Но{11} пусть ни один поэт не прочтет эти строки, не выведя отсюда, какие именно обязанности и какие именно надежды заключены в сфере его деятельности, какие именно требуют, чтобы поэт воздал им должное. Пусть он поразмыслит над тем могуществом, с которым нравственные поэтические характеры в течение долгих веков исправляли нравы, тогда как за пределами поэзии, зажатые в тесноте своих эпох и пространств, в тени земного существования, они лишь вполсилы поражали и согревали души людские своим пламенем; пусть он по достоинству оценит свои богатства — чистые и лучезарные образы людей, против которых, против самой деятельности которых в поэзии, в отличие от действительной жизни, никогда не выступает предубежденный наблюдатель, образы, которые даже у реальных людей способны растопить земную кору, непрозрачную для нашего взора. И еще над одним ему следует поразмыслить: если философ проповедует свои заблуждения, то все равно вскоре они исчезнут с лица земли, как холодные тени без солнца, — даже если опровергать их будут молча; мнимый труп философии испустит со временем свой дух. Но у поэзии, даже у самой ядовитой, никакое время не вытащит ядовитого жала; и по прошествии тысячелетий поэт по-прежнему будет нести свои потоки — поэт нравственный словно Нил, безнравственный — как ледоход. При переменах, происходящих в философии, первый философ ничего не прояснит в голове последнего; но первый поэт согреет сердце последнего читателя.

§ 59. Форма характеров

Форма характера — всеобщее в особенном, аллегорическая или символическая индивидуальность. Поэтическое искусство, которое в царство духа вводит необходимость и лишь в царство вещей — свободу, не может не пренебрегать всем случайным в любом духовном портрете, в каждом индивиде, должно всякого возвысить до рода, в котором отразится вся сущность человечества. Написанный художником индивид, изъятый из круга и кольца действительности, тотчас же распадается на несвязные части, например на портреты в превосходных комедиях Фута, где, впрочем, все случайное в характерах прекрасно подстраивается к случайностям происходящего.

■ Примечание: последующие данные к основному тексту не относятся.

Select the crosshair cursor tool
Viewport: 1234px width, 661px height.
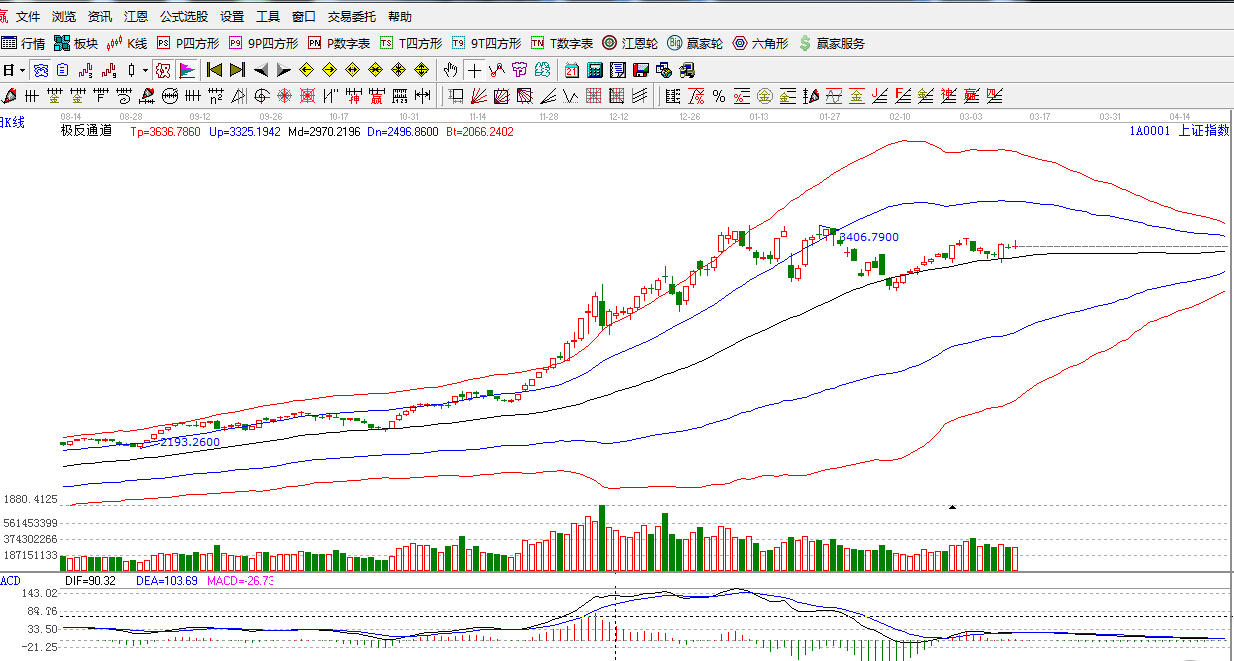tap(474, 70)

Чем выше стоит поэзия, тем более описание характера превращается в мифологию души, тем более пользуется оно лишь самой душою души, пока вообще не переходит в немногочисленные существа, такие, как «мужчина», «женщина», «ребенок» — и, наконец, «человек». Пока поэзия от героического эпоса спускается к комическому, от эфира к аиру, от аира через тучи на землю, тело ее с каждой новой средой делается все плотней и определенней и наконец переходит в механизм природного естества или в какое-нибудь характерное свойство.

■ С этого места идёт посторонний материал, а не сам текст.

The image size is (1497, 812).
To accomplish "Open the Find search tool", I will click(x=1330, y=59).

Каково отношение греческих характеров с их символикой к символике новых? Жизнь греков приходится на юность мира, на его утреннюю зарю. У юноши меньше резко выраженных черт, он больше похож на других юношей; в сумерках утра еще мало различимы спящие цветы. У детей и дикарей, у бутонов разница в цвете еще мало заметна, и в подобной им Греции человечество ветвилось всего на несколько мощных ветвей, — поэту не надо было срывать с них много лишнего, если он хотел облагородить их и пересадить в свой сад. А позднейшая эпоха образованности, смешения народов, большей рассудительности разделяла и разделяла человечество на все большее число все более тонких веточек, — так звездная туманность, если смотреть на нее в телескоп, распадается на солнца и на земли. Теперь друг другу противостоит столько же народов, каждый со своей резко выраженной индивидуальностью, сколько раньше было индивидов. И вместе с идущим своим чередом разветвлением, при котором любая способность и сила, ставшая ветвью, в свою очередь должна пускать ветви со множеством веточек, индивидуальное обособление человечества не может не возрастать, как бы одновременно ни пухло то покрывало, которое накидывают на все различия. В итоге кажется, что гений нового времени, например Шекспир, находится в невыгодном положении по сравнению с древними, ибо он срывает веточки с ветвей, а они ворочали огромными массами и целыми стволами, — однако он преподносит ту же самую истину, то же самое всеобщее и сущность человеческого, только все это прикрыто листвой индивидуального обособления, и завоеватель, подобный Шекспиру, одним движением приподнимает крышку, являя целую страну, заселенную душами. У него мало характеров, которые не жили бы в прошлом, не будут жить в будущем и не должны жить; даже комические, как, например, Фальстаф, — это геральдические эмблемы человечества, ходящего по Земле пешком. Гамлет — отец всех Вертеров и родоначальник двух генеалогических ветвей — громогласных бурных гениев и сентиментальных пересмешников.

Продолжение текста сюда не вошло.